Mi abuela paterna estaba segura de que la familia de mi madre era demasiado liberal, pero sus seguridades no le importaron nunca a nadie. Durante cuatro años había creído que Carlos estaba muerto en Italia mientras aquí se le morían otros dos hijos. Para ella solo Dios mandaba y cualquier cosa que mandara era bien mandada. Quizá por eso nadie le hacía mucho caso.
Nadie más que mi madre. Ella no olvidó nunca que cuando le llevó unos mangos en abril, su futura suegra se negó a comerlos porque aún no había llovido.
A mi abuela materna le hubiera fascinado este jardín. De mis abuelos maternos viene el amor a la tierra que en su nieta Verónica se ha vuelto una cruzada. Mi abuelo paterno fue el comprador porque cerca había construido un sistema hidráulico para generar energía con las aguas del río Atoyac. No había alrededor sino campo y días rodando como piedras.
Cuando lo compró, su segundo hijo, mi padre, todavía no estaba perdido en un país en guerra. El abuelo creía en las guerras, motivo para una disputa que nadie quiso tener con él. Ni siquiera mi padre que hubiera tenido mil razones, pues vivió la guerra. Cuando regresó de Italia, no volvió a mencionarla. Ni mi madre, que durmió junto a él veinte años, supo del espanto que atenazó su vida y su imaginación desde entonces y para siempre. Todos creímos que se le había olvidado. Pero ahí estaba el abismo del que nunca hablaba, ahí, en la nostalgia con que se reclinó en la puerta de nuestra casa, a ver cómo sus tres hijos mayores nos íbamos a vivir a la ciudad de México. De golpe.
Nos fuimos los tres. Como si nuestros padres fueran ricos y como si nosotros no supiéramos que no lo eran.

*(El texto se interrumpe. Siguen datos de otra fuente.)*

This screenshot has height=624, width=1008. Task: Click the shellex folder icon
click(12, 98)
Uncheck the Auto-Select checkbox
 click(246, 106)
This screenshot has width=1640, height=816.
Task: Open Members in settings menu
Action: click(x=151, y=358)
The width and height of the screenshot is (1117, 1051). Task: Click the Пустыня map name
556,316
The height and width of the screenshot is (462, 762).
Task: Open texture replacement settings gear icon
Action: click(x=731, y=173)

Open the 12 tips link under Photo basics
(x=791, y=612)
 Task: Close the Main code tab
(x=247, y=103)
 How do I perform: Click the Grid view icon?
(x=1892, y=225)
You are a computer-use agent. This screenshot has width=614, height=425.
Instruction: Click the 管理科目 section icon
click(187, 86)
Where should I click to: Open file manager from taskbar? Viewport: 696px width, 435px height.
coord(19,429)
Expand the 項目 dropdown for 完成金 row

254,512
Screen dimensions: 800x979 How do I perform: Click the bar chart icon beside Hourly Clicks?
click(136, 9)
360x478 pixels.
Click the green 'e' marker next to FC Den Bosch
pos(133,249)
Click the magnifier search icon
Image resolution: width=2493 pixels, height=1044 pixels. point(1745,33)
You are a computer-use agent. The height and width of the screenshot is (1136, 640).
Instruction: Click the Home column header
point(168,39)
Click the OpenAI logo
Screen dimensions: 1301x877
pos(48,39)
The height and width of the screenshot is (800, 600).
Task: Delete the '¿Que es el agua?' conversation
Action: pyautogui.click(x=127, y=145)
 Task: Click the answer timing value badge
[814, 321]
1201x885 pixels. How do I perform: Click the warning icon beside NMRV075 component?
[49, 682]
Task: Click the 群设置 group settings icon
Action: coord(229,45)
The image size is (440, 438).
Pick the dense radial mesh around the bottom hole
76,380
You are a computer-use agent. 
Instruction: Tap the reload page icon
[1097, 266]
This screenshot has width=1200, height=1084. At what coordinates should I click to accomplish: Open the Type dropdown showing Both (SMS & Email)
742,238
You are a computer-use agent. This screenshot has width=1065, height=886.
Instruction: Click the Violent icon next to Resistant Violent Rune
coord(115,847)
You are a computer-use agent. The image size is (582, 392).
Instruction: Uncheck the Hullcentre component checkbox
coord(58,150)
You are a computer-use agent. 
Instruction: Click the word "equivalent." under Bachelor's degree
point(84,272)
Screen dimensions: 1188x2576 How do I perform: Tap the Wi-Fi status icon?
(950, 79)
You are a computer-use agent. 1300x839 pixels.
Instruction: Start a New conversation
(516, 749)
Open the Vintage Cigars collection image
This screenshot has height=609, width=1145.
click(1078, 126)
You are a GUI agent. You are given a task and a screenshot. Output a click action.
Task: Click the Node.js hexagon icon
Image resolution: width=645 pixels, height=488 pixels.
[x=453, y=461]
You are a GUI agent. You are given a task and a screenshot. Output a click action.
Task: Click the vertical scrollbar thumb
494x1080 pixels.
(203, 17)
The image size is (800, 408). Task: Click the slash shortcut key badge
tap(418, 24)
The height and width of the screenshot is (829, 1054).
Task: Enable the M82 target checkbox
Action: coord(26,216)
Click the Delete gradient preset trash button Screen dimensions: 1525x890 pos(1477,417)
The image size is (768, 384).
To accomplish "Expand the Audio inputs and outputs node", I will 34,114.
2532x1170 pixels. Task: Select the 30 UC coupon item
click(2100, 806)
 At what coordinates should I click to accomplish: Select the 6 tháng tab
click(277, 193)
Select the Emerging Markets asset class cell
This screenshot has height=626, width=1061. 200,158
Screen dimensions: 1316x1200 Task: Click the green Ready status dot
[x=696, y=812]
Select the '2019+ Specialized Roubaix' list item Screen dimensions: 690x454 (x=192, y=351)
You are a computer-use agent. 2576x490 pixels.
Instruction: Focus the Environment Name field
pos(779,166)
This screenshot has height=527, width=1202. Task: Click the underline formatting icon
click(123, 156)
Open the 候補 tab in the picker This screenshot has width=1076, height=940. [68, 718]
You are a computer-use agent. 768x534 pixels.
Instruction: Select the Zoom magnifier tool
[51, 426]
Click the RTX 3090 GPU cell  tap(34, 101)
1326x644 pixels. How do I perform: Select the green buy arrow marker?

Cinco meses después murió mi padre, Carlos Mastretta Arista. Y hasta hace muy poco, yo, su hija Ángeles, dejé de creer que había sido mi culpa. Ahora lo sé como sé del agua: la gente se muere en cualquier tiempo. Y un hombre de cincuenta y ocho años, la edad que tengo ahora, que llevaba cuarenta fumando, que pasó cinco en un país con guerra y veinte fuera del lugar en que nació, que solo descansaba los domingos, puede morir por eso y porque sí. Aunque nadie se lo esperara, aunque todos lo viéramos irse temprano a trabajar y volver silbando como si regresara de una feria.